"""

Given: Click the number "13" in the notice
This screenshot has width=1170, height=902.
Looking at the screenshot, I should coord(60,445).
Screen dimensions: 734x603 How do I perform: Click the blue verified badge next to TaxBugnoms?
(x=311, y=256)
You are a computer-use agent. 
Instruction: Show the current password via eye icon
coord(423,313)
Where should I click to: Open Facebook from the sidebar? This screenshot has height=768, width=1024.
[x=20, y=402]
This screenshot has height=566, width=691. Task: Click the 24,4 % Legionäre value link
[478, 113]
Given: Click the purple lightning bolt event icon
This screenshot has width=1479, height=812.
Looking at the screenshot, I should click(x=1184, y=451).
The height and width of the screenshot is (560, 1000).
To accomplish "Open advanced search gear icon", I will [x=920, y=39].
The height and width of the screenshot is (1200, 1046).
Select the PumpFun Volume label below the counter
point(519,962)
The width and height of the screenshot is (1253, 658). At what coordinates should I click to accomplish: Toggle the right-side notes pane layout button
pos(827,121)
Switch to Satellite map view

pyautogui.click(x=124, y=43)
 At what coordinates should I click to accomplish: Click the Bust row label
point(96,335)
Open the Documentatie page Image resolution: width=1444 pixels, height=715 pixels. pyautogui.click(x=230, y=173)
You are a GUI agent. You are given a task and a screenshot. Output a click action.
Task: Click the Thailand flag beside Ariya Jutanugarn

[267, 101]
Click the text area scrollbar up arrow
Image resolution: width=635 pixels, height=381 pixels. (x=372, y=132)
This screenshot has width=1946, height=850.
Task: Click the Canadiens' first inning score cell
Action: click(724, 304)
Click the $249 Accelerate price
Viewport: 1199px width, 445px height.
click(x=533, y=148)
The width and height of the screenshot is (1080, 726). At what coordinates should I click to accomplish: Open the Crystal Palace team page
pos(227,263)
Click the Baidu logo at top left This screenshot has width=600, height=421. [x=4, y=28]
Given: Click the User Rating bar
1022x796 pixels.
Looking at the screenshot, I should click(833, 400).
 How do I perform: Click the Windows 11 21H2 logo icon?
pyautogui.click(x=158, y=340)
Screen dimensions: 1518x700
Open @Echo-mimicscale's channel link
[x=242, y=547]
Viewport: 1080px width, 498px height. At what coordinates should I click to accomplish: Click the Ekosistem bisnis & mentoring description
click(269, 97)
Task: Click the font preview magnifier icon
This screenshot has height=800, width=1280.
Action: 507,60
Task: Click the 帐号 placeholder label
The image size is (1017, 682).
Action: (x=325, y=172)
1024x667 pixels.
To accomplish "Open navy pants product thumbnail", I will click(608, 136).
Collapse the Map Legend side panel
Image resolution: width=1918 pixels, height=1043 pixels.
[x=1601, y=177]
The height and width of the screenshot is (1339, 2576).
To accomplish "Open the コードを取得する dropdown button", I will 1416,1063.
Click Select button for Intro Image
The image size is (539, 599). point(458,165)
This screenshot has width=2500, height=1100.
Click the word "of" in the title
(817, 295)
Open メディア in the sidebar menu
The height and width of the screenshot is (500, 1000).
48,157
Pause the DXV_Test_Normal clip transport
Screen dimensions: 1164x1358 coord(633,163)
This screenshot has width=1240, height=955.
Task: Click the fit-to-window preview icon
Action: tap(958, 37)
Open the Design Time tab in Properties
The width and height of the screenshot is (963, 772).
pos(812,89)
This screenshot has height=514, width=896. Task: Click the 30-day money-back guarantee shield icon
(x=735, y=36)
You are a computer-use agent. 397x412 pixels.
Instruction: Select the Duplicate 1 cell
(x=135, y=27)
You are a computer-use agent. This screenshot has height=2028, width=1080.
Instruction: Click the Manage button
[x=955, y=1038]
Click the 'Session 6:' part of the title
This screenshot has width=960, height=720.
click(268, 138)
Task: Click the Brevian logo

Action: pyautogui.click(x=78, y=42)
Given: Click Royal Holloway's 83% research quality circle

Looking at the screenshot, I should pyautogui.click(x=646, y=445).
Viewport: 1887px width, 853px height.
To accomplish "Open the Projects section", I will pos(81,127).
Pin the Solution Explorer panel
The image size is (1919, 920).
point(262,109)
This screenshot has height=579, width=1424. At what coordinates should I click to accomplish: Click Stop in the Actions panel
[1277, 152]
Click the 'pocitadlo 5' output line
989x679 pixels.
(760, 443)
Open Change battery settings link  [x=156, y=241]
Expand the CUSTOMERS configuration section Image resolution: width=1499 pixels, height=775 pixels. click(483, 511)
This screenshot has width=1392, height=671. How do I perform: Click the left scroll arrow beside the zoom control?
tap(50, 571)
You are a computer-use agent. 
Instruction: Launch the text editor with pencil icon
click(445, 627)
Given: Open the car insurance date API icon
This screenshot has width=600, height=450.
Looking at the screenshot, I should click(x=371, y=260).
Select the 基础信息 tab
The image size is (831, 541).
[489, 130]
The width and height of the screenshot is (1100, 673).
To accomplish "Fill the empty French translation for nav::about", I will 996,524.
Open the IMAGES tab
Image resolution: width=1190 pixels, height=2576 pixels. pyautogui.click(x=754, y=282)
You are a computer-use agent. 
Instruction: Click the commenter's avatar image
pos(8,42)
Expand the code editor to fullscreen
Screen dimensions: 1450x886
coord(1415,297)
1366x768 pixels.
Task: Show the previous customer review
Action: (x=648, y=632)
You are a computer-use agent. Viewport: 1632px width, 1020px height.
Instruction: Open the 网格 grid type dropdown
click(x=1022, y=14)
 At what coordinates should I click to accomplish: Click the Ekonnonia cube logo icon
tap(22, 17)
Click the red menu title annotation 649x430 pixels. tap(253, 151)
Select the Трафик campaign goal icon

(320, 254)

"""

Return every line of the entries above that contains the word "text".

# SOLVED PROBLEM:
Click the text area scrollbar up arrow
Instruction: Launch the text editor with pencil icon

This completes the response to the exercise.